Cyber Incident Victim: Hochschule Karlsruhe
Date:
Oct 2023
Location:
Germany
Summary
The Hochschule Karlsruhe experienced a cyberattack targeting its IT infrastructure, prompting a precautionary shutdown of all systems to mitigate risks and initiate damage analysis with external IT security experts. While the e-learning platform ILIAS has been restored, other critical systems like email servers remain under assessment, with temporary communication channels established for essential operations. Academic and administrative activities continue uninterrupted through alternative methods, supported by in-person updates and centralized functional email addresses. Authorities have been notified, but the perpetrators remain unidentified at this stage.

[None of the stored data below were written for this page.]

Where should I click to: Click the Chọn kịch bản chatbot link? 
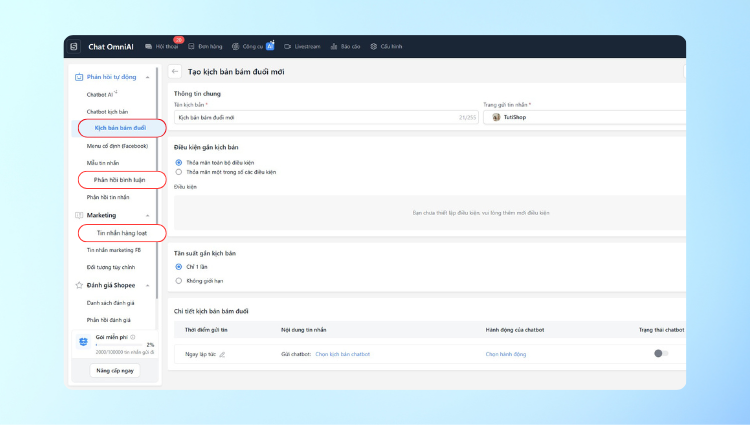pos(342,354)
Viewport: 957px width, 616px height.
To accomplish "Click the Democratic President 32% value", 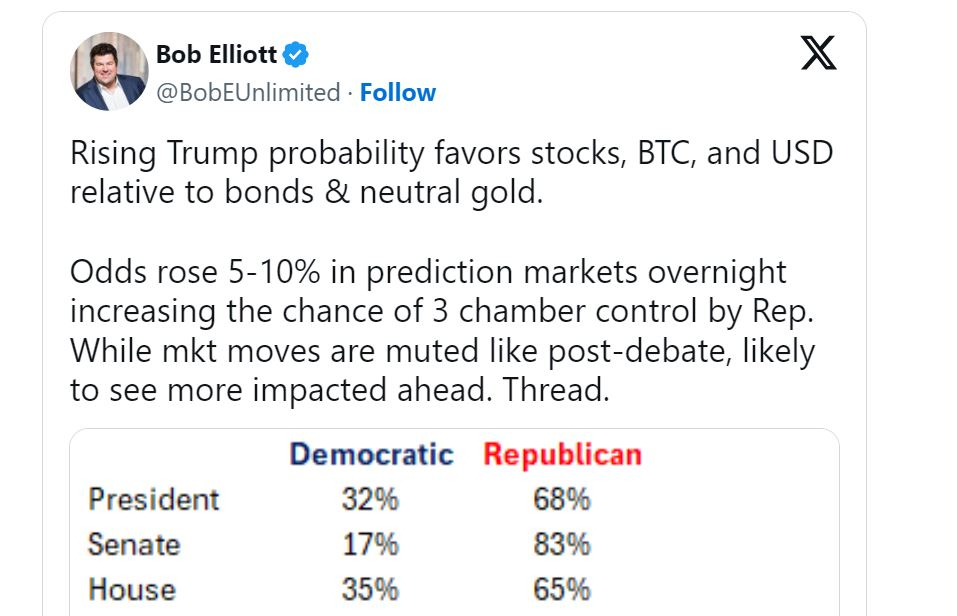I will click(x=370, y=499).
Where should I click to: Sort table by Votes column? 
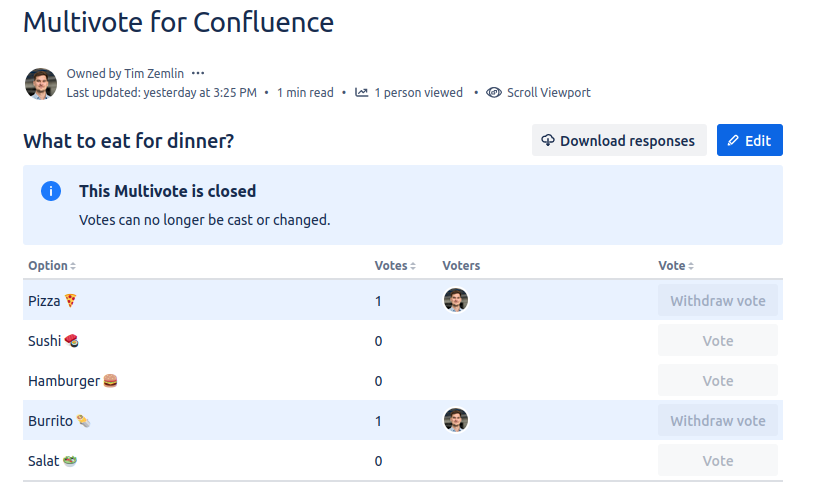395,266
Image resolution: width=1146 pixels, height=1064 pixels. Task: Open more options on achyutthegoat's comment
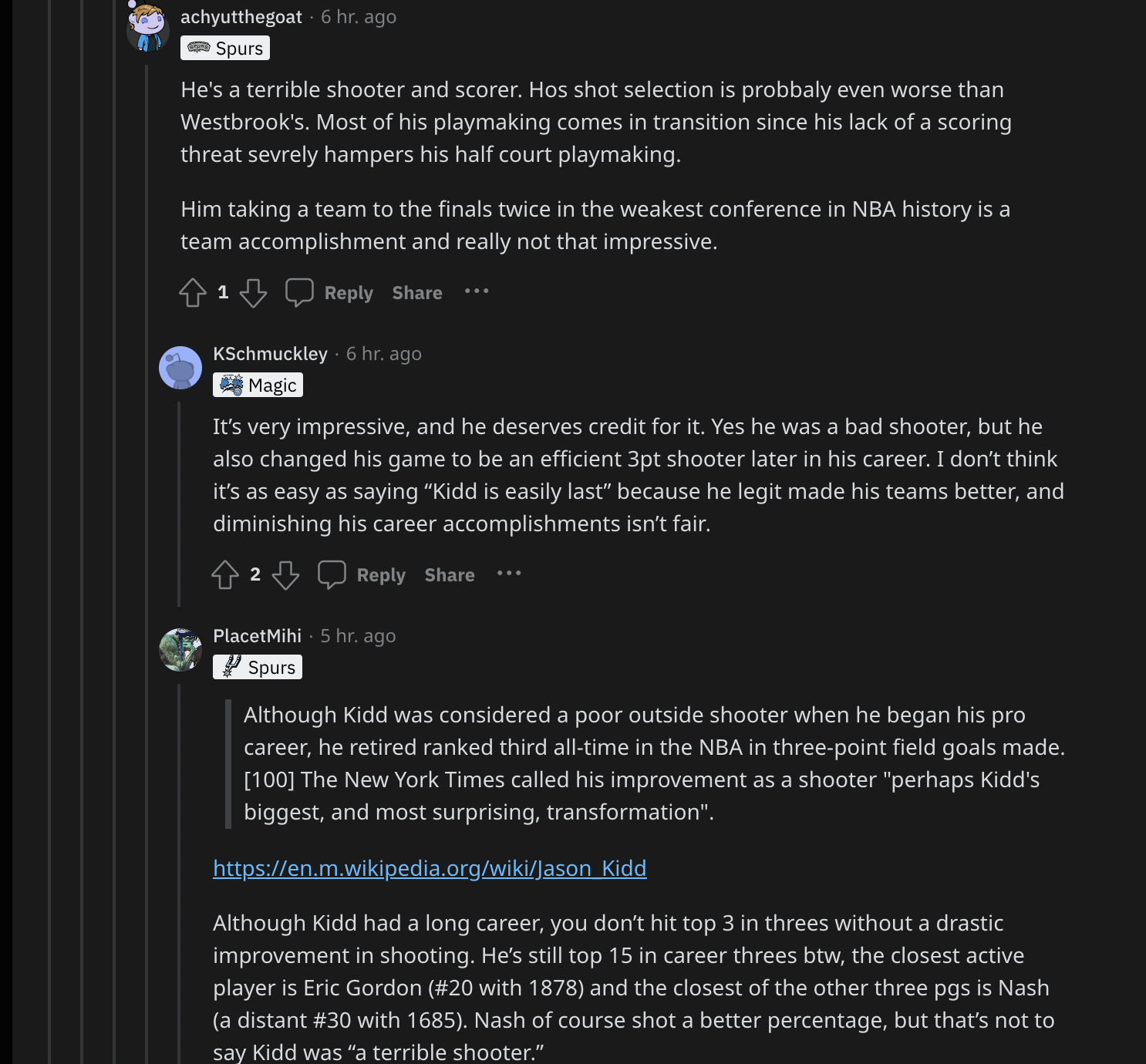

| CIA Posture | Motives | Tactics, Techniques & Procedures |
|---|---|---|
| Available to members | 1 motive | 3 techniques |
| Threat Actors | Type | Location |
|---|---|---|
| 0 actors | Available to members | Available to members |
Description
In the early hours of October 2, 2023, Hochschule Karlsruhe (HKA) experienced a cyberattack targeting its IT infrastructure, with anomalies detected during morning monitoring operations. The attack occurred overnight between Sunday, October 1, and Monday, October 2, prompting immediate activation of the university's crisis team. Recognizing the pattern of recent cyberattacks against public institutions across the state, HKA proactively disconnected all IT systems from the network as a precautionary security measure. External IT security experts were engaged to conduct damage assessment while authorities were notified of the incident. Initial impacts included the complete unavailability of HKA's official website, which was replaced by an emergency information page, and the shutdown of core services including email systems via Exchange Server and the e-learning platform ILIAS. By the time of the first status update on October 2, partial restoration efforts had succeeded in returning ILIAS to operational status for all university members.
Recovery operations prioritized comprehensive system audits across all university computers and infrastructure, with no definitive timeline established for full restoration of services. The IT department focused on preparing the gradual relaunch of systems, with particular attention to restoring email functionality through Exchange Server, though completion remained pending. Academic and administrative operations continued using alternative communication methods, including physical notices at departmental offices, dedicated phone contacts, and centralized functional email addresses for critical faculty communications. Weekly in-person briefings every Wednesday at 11:45 AM in Building A's auditorium provided updates from university leadership, the computing center, and IT security teams to students and staff. The Faculty of Economics established a temporary informational website (h-ka-w.de), while continuing education programs were redirected to suedwissen.de. This incident followed a pattern of regional academic cyberattacks, including a February 2023 breach affecting eight Karlsruhe schools, though attribution for the HKA attack remained undetermined at the time of reporting.